Bush also sees a second way to increase the number of qualified workers: Increase the labor pool. He offers two plans to do so: Eliminate the Social Security earnings test that limits seniors from re-entering the workforce, and increase the number of H-lB visas (currently 115,000) to allow more trained foreign workers into the country. Gore supports increasing the number of such foreign workers to more than 200,000.
ISSUE 2: MAKING HEALTH INSURANCE AFFORDABLE
Gore took the early lead in health care one year ago, when he proposed that small businesses be allowed to group across state lines to purchase health insurance as health-care purchasing coalitions. "Pooling is something that has worked well at a state level," says Bill Miller, political director for the U.S. Chamber of Commerce.
Gore wants to provide a 25 percent tax credit for the cost of each employee that a small business covers after joining such a plan. The associations promoted by Gore, however, are not the Association Health Plans (AHPs) advocated by some small-business advocacy groups. Gore feels that, because AHPs would be exempt from state regulations, these plans would not carry as many options as traditional insurance offerings.
Bush supports the AHP concept and adopted it into his health-care proposal in April. Bush also wants to make medical savings accounts (currently a trial program) permanent and allow employers to contribute to employees' accounts.
Currently, the law limits the deductibility of long-term health care for the self-employed (60 percent until 2001, 70 percent until 2003, 100 percent after 2003). Long-term health policies have a sliding scale for the maximum amount that, like other health-care insurance, is 60 percent deductible this year. At press time, only Bush favors changing current law to let business owners deduct all of their health insurance immediately, as opposed to waiting until 2003. Gore is heavily in favor of creating a $3,000 credit for long-term care.
ISSUE 3: CUTTING TAXES
Bush has made tax cuts the centerpiece of his campaign. He wants to cut the top-marginal personal tax rate to 33 percent from 39.6 percent. His rationale: Encourage entrepreneurship. He also is in support of a permanent research-and-development tax credit and continuing the moratorium on sales taxes for Internet purchases through at least 2006.

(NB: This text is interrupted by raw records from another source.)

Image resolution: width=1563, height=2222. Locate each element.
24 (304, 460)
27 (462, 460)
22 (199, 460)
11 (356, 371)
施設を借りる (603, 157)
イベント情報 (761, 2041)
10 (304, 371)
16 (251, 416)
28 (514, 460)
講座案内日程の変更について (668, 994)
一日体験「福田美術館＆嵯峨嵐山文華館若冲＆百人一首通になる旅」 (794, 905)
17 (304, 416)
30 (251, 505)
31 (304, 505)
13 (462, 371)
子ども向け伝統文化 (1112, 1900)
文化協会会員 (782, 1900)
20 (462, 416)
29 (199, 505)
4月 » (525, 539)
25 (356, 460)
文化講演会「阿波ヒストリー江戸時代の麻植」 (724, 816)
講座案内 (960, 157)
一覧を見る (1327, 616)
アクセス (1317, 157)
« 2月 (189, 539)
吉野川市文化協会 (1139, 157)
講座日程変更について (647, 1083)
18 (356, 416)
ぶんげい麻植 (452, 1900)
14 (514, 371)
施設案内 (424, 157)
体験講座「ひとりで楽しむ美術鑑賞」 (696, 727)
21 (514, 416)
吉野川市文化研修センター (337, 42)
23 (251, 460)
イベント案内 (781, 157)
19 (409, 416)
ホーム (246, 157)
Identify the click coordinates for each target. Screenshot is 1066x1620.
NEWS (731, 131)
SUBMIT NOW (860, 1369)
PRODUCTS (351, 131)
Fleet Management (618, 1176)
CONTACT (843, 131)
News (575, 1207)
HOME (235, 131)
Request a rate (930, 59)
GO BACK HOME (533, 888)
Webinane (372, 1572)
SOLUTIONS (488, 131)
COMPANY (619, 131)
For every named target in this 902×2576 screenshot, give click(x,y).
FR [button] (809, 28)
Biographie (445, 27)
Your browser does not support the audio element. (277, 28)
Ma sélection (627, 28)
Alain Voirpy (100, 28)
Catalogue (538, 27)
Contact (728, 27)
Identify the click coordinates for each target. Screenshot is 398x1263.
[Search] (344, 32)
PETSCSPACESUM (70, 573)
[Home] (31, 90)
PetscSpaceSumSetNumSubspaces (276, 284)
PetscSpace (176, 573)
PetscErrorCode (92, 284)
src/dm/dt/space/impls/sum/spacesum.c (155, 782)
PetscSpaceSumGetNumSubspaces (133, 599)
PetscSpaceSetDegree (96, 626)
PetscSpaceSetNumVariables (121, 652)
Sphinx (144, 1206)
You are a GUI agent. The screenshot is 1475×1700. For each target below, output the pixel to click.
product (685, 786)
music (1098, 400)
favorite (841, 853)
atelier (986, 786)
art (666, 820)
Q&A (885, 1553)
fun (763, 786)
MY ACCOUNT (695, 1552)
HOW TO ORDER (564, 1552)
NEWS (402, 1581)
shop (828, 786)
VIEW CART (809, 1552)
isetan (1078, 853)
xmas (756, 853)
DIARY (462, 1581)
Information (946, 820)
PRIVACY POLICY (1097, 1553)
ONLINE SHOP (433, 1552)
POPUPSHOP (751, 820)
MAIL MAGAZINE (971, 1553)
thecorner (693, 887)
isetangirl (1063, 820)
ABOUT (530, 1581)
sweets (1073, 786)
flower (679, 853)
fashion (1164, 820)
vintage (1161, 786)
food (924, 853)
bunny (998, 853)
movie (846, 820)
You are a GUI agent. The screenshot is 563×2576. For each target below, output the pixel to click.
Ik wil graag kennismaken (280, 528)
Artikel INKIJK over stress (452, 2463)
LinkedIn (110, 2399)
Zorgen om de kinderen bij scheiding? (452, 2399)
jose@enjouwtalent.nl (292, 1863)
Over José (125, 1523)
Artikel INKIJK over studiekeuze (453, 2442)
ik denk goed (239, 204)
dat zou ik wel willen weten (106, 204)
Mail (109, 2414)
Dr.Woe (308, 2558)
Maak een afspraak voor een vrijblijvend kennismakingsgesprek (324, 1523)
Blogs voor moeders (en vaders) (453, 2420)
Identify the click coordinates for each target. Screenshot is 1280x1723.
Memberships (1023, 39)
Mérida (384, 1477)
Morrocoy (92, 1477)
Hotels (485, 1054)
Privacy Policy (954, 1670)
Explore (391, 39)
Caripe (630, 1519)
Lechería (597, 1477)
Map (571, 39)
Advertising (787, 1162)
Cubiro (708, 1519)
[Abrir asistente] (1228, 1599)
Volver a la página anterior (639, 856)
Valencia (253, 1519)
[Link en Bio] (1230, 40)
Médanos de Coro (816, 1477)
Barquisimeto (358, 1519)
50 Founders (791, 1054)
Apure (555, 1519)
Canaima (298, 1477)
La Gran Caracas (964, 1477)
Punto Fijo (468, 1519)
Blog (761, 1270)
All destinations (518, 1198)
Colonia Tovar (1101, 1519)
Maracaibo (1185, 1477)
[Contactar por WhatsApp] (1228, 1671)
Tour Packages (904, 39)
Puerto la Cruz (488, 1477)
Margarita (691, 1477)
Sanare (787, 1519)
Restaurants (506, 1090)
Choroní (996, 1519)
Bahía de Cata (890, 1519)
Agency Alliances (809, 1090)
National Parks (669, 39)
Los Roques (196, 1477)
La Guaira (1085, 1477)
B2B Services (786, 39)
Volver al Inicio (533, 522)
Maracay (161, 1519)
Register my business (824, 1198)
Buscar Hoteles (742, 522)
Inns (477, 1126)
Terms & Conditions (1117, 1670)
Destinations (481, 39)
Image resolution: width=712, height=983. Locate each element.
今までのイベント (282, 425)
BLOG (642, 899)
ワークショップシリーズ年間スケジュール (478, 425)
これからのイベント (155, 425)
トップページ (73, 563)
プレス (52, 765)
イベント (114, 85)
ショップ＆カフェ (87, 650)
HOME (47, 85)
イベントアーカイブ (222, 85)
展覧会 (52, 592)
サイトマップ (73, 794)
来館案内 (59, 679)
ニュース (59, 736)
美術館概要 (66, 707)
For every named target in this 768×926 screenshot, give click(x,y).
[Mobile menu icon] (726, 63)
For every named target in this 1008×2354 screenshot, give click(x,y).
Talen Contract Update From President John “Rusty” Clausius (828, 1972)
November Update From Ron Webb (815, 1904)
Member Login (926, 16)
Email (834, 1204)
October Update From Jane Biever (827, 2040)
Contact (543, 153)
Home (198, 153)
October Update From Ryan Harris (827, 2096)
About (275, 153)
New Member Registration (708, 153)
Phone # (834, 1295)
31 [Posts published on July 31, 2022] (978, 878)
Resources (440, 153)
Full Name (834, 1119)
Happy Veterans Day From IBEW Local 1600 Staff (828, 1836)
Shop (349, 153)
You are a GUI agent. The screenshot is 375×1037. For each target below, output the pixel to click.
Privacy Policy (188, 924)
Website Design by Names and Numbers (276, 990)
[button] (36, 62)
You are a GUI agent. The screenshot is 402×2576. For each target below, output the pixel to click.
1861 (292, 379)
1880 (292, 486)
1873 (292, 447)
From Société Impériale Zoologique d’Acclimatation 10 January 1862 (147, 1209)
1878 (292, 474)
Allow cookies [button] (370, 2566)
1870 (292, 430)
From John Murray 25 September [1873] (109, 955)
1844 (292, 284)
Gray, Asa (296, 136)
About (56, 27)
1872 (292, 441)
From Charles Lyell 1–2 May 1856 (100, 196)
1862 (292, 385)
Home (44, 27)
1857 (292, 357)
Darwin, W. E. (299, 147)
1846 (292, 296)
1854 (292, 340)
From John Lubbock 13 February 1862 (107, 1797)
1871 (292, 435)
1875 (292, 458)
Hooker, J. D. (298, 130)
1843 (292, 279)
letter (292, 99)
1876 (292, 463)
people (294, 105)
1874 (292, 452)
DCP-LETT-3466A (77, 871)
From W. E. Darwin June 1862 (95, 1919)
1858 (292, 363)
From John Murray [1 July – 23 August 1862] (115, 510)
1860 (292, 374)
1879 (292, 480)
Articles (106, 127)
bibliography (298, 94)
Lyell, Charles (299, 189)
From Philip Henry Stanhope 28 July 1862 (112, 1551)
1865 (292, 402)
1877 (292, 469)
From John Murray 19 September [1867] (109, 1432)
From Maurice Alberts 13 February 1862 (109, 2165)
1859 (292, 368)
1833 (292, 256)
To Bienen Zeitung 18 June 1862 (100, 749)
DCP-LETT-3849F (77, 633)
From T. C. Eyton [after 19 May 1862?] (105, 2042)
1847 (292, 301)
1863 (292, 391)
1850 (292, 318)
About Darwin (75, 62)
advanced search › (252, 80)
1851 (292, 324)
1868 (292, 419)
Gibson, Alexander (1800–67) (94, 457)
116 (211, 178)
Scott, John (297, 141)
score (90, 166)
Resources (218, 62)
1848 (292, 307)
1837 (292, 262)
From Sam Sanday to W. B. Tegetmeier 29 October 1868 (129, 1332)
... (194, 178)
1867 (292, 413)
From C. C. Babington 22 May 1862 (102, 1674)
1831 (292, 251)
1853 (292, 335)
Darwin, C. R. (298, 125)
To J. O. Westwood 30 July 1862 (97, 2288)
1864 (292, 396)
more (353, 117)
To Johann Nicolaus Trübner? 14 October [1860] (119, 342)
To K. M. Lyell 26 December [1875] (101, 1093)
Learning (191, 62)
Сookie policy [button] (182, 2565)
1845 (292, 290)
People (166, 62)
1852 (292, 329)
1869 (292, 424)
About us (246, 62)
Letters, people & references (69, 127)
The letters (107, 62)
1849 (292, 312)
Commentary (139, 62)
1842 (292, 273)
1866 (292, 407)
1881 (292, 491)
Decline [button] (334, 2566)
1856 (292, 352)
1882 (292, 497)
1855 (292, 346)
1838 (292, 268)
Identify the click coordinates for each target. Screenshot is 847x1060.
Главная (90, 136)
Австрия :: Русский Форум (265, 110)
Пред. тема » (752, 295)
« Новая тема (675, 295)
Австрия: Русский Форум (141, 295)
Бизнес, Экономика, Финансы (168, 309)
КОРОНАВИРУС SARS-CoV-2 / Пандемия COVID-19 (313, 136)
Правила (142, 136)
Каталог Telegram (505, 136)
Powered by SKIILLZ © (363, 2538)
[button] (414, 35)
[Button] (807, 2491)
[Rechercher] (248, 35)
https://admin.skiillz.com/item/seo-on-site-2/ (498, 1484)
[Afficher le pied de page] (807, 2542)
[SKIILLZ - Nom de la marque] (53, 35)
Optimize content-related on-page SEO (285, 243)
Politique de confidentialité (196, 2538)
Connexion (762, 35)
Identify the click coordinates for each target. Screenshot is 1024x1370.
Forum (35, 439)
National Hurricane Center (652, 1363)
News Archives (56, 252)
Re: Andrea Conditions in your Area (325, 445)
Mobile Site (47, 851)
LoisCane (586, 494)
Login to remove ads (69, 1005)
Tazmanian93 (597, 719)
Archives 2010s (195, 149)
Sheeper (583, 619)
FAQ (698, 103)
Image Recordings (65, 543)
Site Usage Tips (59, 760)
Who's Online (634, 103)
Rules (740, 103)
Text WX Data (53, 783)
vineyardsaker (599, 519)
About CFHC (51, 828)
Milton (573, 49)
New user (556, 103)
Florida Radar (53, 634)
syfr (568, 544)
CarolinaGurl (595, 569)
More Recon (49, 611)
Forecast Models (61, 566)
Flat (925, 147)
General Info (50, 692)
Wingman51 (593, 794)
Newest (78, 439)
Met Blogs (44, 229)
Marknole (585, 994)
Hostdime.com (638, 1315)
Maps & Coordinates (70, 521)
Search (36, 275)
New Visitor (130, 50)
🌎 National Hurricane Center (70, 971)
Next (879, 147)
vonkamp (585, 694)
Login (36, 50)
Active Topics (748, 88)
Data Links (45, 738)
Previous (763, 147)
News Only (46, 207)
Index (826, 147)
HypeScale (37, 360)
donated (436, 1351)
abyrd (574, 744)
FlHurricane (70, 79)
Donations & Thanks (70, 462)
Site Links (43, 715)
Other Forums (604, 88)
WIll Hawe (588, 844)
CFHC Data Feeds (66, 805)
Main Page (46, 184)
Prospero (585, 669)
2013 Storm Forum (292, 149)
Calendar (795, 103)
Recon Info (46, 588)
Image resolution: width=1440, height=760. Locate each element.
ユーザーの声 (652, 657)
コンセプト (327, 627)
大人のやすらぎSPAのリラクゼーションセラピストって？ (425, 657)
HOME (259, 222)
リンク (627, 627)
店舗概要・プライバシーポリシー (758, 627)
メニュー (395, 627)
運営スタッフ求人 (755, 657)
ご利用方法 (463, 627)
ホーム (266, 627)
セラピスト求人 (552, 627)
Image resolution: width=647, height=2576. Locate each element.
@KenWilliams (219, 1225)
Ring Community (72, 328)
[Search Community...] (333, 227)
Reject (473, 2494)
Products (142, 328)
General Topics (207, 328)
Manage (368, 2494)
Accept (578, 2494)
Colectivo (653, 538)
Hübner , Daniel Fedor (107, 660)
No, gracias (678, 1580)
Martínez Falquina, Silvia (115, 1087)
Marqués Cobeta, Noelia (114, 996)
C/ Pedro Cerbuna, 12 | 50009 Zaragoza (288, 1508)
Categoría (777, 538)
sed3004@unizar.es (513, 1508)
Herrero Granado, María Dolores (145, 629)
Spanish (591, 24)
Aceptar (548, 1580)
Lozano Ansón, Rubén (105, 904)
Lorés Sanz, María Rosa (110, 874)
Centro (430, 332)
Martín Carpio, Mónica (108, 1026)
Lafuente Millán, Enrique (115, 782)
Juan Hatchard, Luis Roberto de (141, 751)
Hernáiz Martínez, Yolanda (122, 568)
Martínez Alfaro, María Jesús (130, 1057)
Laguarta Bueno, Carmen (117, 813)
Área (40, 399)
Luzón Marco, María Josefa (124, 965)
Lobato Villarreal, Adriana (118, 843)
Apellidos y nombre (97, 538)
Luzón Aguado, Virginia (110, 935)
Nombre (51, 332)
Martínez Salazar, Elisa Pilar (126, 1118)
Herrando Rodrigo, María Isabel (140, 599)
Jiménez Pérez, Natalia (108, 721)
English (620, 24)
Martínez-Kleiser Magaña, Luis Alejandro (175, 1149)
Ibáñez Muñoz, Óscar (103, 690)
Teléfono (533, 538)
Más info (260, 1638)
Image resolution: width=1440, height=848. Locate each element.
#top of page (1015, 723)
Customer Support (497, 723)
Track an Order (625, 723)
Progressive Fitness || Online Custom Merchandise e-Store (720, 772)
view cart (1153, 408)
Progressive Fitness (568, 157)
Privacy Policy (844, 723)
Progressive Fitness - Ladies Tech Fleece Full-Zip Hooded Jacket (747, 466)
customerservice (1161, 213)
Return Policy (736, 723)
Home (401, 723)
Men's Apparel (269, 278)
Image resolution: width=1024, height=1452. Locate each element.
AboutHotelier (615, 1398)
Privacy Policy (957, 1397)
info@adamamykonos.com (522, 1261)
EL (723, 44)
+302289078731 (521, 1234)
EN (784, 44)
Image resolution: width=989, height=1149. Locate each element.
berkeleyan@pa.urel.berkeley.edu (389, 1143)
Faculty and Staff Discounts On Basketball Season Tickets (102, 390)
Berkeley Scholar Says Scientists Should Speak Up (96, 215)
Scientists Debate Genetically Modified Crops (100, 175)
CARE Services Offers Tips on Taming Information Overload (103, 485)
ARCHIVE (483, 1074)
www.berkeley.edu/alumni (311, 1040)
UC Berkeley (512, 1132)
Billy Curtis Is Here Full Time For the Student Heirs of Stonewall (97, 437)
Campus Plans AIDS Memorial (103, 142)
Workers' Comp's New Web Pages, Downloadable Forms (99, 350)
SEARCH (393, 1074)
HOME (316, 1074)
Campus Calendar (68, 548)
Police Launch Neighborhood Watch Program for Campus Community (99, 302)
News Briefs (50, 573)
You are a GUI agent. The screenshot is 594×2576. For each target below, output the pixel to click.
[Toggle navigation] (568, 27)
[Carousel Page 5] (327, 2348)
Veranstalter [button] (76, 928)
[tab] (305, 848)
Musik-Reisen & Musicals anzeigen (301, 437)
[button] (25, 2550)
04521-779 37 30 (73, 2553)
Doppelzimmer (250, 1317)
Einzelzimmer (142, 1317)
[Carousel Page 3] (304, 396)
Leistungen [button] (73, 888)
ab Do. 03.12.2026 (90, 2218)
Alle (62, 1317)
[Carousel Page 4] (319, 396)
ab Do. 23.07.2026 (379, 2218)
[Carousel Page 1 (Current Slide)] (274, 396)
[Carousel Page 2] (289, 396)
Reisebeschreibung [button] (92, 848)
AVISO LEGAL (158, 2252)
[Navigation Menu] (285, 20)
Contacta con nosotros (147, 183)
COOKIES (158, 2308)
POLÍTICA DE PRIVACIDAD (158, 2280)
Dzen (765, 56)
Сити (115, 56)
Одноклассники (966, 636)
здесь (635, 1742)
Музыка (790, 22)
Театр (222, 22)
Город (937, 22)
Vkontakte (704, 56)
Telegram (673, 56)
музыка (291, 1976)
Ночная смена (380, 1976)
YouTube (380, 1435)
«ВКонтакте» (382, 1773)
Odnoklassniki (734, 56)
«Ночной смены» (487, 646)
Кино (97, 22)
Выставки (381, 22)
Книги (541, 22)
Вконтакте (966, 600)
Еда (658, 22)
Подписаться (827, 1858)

According to the small-business lobby, support for reforming or eliminating the estate tax is more important. "Even if you do get the insurance and hire the lawyers [to make a plan for the tax], that's a huge amount of money that could have been invested in the business," says McCracken. Bush supports repeal of the tax. At press time, Gore has come out in favor of raising the family exemption for small businesses. He says that will allow 70 percent of small businesses to pass from one generation to the next without incurring any payment of the tax. At the time that this article went to press, the real nuts and bolts of Gore's plan were still rather sketchy and unclear.